[Excerpts from a dataset]
************
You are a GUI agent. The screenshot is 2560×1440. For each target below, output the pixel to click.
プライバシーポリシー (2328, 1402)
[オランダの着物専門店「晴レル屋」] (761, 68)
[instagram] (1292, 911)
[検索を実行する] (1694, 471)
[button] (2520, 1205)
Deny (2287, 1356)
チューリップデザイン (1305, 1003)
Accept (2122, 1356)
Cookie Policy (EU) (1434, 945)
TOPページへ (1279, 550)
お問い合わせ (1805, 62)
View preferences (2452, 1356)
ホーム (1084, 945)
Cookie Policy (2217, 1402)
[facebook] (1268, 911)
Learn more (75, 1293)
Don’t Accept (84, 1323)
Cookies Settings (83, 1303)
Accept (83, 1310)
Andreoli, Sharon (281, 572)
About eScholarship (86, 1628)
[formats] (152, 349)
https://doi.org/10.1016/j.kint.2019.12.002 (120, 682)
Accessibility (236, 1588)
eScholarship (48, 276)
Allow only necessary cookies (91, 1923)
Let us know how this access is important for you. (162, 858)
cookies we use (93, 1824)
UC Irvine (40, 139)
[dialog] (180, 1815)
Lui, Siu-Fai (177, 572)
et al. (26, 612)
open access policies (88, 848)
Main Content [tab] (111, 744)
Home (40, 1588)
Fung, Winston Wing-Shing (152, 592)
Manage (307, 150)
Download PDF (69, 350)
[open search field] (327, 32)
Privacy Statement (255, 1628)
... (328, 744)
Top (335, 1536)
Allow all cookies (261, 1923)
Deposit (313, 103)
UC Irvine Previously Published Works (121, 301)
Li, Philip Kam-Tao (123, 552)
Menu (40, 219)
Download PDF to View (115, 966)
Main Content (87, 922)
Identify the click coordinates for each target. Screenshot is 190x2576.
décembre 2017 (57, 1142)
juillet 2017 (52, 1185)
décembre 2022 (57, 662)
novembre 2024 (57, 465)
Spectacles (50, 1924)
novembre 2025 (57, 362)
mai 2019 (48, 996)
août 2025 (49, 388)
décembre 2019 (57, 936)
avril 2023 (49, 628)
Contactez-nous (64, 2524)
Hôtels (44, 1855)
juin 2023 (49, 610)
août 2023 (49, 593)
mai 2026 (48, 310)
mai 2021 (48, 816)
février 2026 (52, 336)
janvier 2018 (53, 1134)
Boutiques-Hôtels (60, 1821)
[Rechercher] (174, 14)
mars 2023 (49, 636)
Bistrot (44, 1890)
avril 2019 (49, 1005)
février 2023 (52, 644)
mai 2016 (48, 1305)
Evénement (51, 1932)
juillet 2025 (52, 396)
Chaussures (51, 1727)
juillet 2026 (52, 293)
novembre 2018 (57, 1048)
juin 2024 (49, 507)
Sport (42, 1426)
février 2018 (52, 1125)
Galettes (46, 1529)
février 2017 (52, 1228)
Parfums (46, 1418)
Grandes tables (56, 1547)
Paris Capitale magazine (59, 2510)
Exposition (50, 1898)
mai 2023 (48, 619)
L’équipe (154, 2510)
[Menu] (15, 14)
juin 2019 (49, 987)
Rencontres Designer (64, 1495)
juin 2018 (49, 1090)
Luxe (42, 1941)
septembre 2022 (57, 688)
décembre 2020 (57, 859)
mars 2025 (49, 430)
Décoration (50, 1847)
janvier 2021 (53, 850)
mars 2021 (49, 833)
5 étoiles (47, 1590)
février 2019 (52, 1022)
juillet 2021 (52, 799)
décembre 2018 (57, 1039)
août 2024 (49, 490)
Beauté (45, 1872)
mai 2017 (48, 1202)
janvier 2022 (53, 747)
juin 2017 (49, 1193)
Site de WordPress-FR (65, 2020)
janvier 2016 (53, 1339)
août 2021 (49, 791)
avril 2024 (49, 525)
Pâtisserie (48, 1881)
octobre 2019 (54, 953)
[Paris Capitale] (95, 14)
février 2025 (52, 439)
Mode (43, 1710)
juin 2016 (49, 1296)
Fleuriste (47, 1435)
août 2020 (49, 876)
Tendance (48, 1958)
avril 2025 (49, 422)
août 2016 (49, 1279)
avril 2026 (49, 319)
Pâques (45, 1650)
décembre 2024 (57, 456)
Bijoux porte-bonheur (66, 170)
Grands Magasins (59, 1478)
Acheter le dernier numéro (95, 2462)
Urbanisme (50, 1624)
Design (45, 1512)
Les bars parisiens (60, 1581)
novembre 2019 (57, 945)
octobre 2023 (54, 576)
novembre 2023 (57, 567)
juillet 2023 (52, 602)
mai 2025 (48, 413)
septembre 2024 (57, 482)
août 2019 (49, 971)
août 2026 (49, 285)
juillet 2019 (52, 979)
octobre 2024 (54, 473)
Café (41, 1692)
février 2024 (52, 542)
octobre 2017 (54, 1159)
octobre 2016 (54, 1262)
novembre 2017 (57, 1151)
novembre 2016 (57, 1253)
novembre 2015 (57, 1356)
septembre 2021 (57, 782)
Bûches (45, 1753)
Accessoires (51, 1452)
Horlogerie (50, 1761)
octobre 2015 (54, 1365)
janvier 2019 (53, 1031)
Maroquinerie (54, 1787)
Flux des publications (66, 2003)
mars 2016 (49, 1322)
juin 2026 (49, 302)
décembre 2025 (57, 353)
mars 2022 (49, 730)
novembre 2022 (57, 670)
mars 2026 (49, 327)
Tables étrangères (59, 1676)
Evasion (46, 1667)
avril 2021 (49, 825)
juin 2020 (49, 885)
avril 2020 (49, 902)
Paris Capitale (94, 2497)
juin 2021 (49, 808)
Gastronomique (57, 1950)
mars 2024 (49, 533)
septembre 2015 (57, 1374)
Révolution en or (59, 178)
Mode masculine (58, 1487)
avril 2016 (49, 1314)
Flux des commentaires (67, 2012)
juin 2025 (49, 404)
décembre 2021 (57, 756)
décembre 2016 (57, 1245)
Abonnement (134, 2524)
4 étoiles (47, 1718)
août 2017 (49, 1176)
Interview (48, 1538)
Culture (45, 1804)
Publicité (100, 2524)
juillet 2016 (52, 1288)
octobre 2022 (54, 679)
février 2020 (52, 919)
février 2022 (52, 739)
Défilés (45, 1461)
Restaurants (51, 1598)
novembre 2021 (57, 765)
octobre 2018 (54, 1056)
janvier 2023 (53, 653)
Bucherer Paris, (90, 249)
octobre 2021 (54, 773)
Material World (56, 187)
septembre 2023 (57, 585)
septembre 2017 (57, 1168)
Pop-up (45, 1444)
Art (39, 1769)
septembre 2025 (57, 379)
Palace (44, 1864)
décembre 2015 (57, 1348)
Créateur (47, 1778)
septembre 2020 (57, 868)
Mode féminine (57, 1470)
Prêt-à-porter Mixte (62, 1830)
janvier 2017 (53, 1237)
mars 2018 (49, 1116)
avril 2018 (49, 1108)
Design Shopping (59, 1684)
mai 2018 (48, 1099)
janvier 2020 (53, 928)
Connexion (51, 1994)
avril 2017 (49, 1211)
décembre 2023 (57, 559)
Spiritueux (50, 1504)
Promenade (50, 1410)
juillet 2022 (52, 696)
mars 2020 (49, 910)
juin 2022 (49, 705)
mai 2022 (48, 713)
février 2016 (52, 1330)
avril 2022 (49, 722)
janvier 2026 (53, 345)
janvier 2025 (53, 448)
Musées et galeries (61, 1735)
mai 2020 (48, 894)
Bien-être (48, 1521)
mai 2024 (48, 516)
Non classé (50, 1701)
************
• WORK ITEM: The entries above should be copied out exactly, with none left out.

• EXPECTED ANSWER:
You are a GUI agent. The screenshot is 2560×1440. For each target below, output the pixel to click.
プライバシーポリシー (2328, 1402)
[オランダの着物専門店「晴レル屋」] (761, 68)
[instagram] (1292, 911)
[検索を実行する] (1694, 471)
[button] (2520, 1205)
Deny (2287, 1356)
チューリップデザイン (1305, 1003)
Accept (2122, 1356)
Cookie Policy (EU) (1434, 945)
TOPページへ (1279, 550)
お問い合わせ (1805, 62)
View preferences (2452, 1356)
ホーム (1084, 945)
Cookie Policy (2217, 1402)
[facebook] (1268, 911)
Learn more (75, 1293)
Don’t Accept (84, 1323)
Cookies Settings (83, 1303)
Accept (83, 1310)
Andreoli, Sharon (281, 572)
About eScholarship (86, 1628)
[formats] (152, 349)
https://doi.org/10.1016/j.kint.2019.12.002 (120, 682)
Accessibility (236, 1588)
eScholarship (48, 276)
Allow only necessary cookies (91, 1923)
Let us know how this access is important for you. (162, 858)
cookies we use (93, 1824)
UC Irvine (40, 139)
[dialog] (180, 1815)
Lui, Siu-Fai (177, 572)
et al. (26, 612)
open access policies (88, 848)
Main Content [tab] (111, 744)
Home (40, 1588)
Fung, Winston Wing-Shing (152, 592)
Manage (307, 150)
Download PDF (69, 350)
[open search field] (327, 32)
Privacy Statement (255, 1628)
... (328, 744)
Top (335, 1536)
Allow all cookies (261, 1923)
Deposit (313, 103)
UC Irvine Previously Published Works (121, 301)
Li, Philip Kam-Tao (123, 552)
Menu (40, 219)
Download PDF to View (115, 966)
Main Content (87, 922)
Identify the click coordinates for each target. Screenshot is 190x2576.
décembre 2017 (57, 1142)
juillet 2017 (52, 1185)
décembre 2022 (57, 662)
novembre 2024 (57, 465)
Spectacles (50, 1924)
novembre 2025 (57, 362)
mai 2019 (48, 996)
août 2025 (49, 388)
décembre 2019 (57, 936)
avril 2023 (49, 628)
Contactez-nous (64, 2524)
Hôtels (44, 1855)
juin 2023 (49, 610)
août 2023 (49, 593)
mai 2026 (48, 310)
mai 2021 (48, 816)
février 2026 (52, 336)
janvier 2018 (53, 1134)
Boutiques-Hôtels (60, 1821)
[Rechercher] (174, 14)
mars 2023 (49, 636)
Bistrot (44, 1890)
avril 2019 (49, 1005)
février 2023 (52, 644)
mai 2016 (48, 1305)
Evénement (51, 1932)
juillet 2025 (52, 396)
Chaussures (51, 1727)
juillet 2026 (52, 293)
novembre 2018 (57, 1048)
juin 2024 (49, 507)
Sport (42, 1426)
février 2018 (52, 1125)
Galettes (46, 1529)
février 2017 (52, 1228)
Parfums (46, 1418)
Grandes tables (56, 1547)
Paris Capitale magazine (59, 2510)
Exposition (50, 1898)
mai 2023 (48, 619)
L’équipe (154, 2510)
[Menu] (15, 14)
juin 2019 (49, 987)
Rencontres Designer (64, 1495)
juin 2018 (49, 1090)
Luxe (42, 1941)
septembre 2022 (57, 688)
décembre 2020 (57, 859)
mars 2025 (49, 430)
Décoration (50, 1847)
janvier 2021 (53, 850)
mars 2021 (49, 833)
5 étoiles (47, 1590)
février 2019 (52, 1022)
juillet 2021 (52, 799)
décembre 2018 (57, 1039)
août 2024 (49, 490)
Beauté (45, 1872)
mai 2017 (48, 1202)
janvier 2022 (53, 747)
juin 2017 (49, 1193)
Site de WordPress-FR (65, 2020)
janvier 2016 (53, 1339)
août 2021 (49, 791)
avril 2024 (49, 525)
Pâtisserie (48, 1881)
octobre 2019 (54, 953)
[Paris Capitale] (95, 14)
février 2025 (52, 439)
Mode (43, 1710)
juin 2016 (49, 1296)
Fleuriste (47, 1435)
août 2020 (49, 876)
Tendance (48, 1958)
avril 2025 (49, 422)
août 2016 (49, 1279)
avril 2026 (49, 319)
Pâques (45, 1650)
décembre 2024 (57, 456)
Bijoux porte-bonheur (66, 170)
Grands Magasins (59, 1478)
Acheter le dernier numéro (95, 2462)
Urbanisme (50, 1624)
Design (45, 1512)
Les bars parisiens (60, 1581)
novembre 2019 (57, 945)
octobre 2023 (54, 576)
novembre 2023 (57, 567)
juillet 2023 (52, 602)
mai 2025 (48, 413)
septembre 2024 (57, 482)
août 2019 (49, 971)
août 2026 (49, 285)
juillet 2019 (52, 979)
octobre 2024 (54, 473)
Café (41, 1692)
février 2024 (52, 542)
octobre 2017 (54, 1159)
octobre 2016 (54, 1262)
novembre 2017 (57, 1151)
novembre 2016 (57, 1253)
novembre 2015 (57, 1356)
septembre 2021 (57, 782)
Bûches (45, 1753)
Accessoires (51, 1452)
Horlogerie (50, 1761)
octobre 2015 (54, 1365)
janvier 2019 (53, 1031)
Maroquinerie (54, 1787)
Flux des publications (66, 2003)
mars 2016 (49, 1322)
juin 2026 (49, 302)
décembre 2025 (57, 353)
mars 2022 (49, 730)
novembre 2022 (57, 670)
mars 2026 (49, 327)
Tables étrangères (59, 1676)
Evasion (46, 1667)
avril 2021 (49, 825)
juin 2020 (49, 885)
avril 2020 (49, 902)
Paris Capitale (94, 2497)
juin 2021 (49, 808)
Gastronomique (57, 1950)
mars 2024 (49, 533)
septembre 2015 (57, 1374)
Révolution en or (59, 178)
Mode masculine (58, 1487)
avril 2016 (49, 1314)
Flux des commentaires (67, 2012)
juin 2025 (49, 404)
décembre 2021 (57, 756)
décembre 2016 (57, 1245)
Abonnement (134, 2524)
4 étoiles (47, 1718)
août 2017 (49, 1176)
Interview (48, 1538)
Culture (45, 1804)
Publicité (100, 2524)
juillet 2016 (52, 1288)
octobre 2022 (54, 679)
février 2020 (52, 919)
février 2022 (52, 739)
Défilés (45, 1461)
Restaurants (51, 1598)
novembre 2021 (57, 765)
octobre 2018 (54, 1056)
janvier 2023 (53, 653)
Bucherer Paris, (90, 249)
octobre 2021 (54, 773)
Material World (56, 187)
septembre 2023 (57, 585)
septembre 2017 (57, 1168)
Pop-up (45, 1444)
Art (39, 1769)
septembre 2025 (57, 379)
Palace (44, 1864)
décembre 2015 (57, 1348)
Créateur (47, 1778)
septembre 2020 (57, 868)
Mode féminine (57, 1470)
Prêt-à-porter Mixte (62, 1830)
janvier 2017 (53, 1237)
mars 2018 (49, 1116)
avril 2018 (49, 1108)
Design Shopping (59, 1684)
mai 2018 (48, 1099)
janvier 2020 (53, 928)
Connexion (51, 1994)
avril 2017 (49, 1211)
décembre 2023 (57, 559)
Spiritueux (50, 1504)
Promenade (50, 1410)
juillet 2022 (52, 696)
mars 2020 (49, 910)
juin 2022 (49, 705)
mai 2022 (48, 713)
février 2016 (52, 1330)
avril 2022 (49, 722)
janvier 2026 (53, 345)
janvier 2025 (53, 448)
Musées et galeries (61, 1735)
mai 2020 (48, 894)
Bien-être (48, 1521)
mai 2024 (48, 516)
Non classé (50, 1701)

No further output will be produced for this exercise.